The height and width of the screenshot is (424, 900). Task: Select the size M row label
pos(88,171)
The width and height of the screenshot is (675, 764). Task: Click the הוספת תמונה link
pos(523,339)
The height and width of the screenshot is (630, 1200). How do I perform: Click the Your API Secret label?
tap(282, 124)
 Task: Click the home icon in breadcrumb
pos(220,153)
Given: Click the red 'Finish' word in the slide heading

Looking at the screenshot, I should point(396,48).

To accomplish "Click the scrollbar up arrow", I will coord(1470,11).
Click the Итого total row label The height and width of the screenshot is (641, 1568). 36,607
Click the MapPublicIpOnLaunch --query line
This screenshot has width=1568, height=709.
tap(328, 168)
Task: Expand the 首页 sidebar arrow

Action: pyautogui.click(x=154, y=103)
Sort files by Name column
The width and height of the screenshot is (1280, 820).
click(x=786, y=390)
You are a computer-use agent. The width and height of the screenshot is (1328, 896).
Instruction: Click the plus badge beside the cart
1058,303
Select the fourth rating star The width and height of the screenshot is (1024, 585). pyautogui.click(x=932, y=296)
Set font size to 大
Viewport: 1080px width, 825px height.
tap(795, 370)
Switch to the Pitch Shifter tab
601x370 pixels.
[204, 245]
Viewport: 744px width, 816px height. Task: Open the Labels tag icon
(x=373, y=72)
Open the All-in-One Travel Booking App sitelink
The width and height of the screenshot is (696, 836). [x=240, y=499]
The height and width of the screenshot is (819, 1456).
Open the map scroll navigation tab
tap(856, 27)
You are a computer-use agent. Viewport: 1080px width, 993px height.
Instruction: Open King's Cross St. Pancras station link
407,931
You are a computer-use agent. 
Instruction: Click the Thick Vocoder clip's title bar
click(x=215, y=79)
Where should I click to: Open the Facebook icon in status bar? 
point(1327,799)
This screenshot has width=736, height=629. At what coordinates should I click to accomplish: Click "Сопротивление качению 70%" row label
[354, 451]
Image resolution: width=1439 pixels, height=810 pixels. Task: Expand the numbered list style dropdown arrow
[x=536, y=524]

- Exercise directions
Above are the entries; return each one exactly.

- Answer to the problem
The height and width of the screenshot is (424, 900). Task: Select the size M row label
pos(88,171)
The width and height of the screenshot is (675, 764). Task: Click the הוספת תמונה link
pos(523,339)
The height and width of the screenshot is (630, 1200). How do I perform: Click the Your API Secret label?
tap(282, 124)
 Task: Click the home icon in breadcrumb
pos(220,153)
Given: Click the red 'Finish' word in the slide heading

Looking at the screenshot, I should point(396,48).

To accomplish "Click the scrollbar up arrow", I will coord(1470,11).
Click the Итого total row label The height and width of the screenshot is (641, 1568). 36,607
Click the MapPublicIpOnLaunch --query line
This screenshot has width=1568, height=709.
tap(328, 168)
Task: Expand the 首页 sidebar arrow

Action: pyautogui.click(x=154, y=103)
Sort files by Name column
The width and height of the screenshot is (1280, 820).
click(x=786, y=390)
You are a computer-use agent. The width and height of the screenshot is (1328, 896).
Instruction: Click the plus badge beside the cart
1058,303
Select the fourth rating star The width and height of the screenshot is (1024, 585). pyautogui.click(x=932, y=296)
Set font size to 大
Viewport: 1080px width, 825px height.
tap(795, 370)
Switch to the Pitch Shifter tab
601x370 pixels.
[204, 245]
Viewport: 744px width, 816px height. Task: Open the Labels tag icon
(x=373, y=72)
Open the All-in-One Travel Booking App sitelink
The width and height of the screenshot is (696, 836). [x=240, y=499]
The height and width of the screenshot is (819, 1456).
Open the map scroll navigation tab
tap(856, 27)
You are a computer-use agent. Viewport: 1080px width, 993px height.
Instruction: Open King's Cross St. Pancras station link
407,931
You are a computer-use agent. 
Instruction: Click the Thick Vocoder clip's title bar
click(x=215, y=79)
Where should I click to: Open the Facebook icon in status bar? 
point(1327,799)
This screenshot has width=736, height=629. At what coordinates should I click to accomplish: Click "Сопротивление качению 70%" row label
[354, 451]
Image resolution: width=1439 pixels, height=810 pixels. Task: Expand the numbered list style dropdown arrow
[x=536, y=524]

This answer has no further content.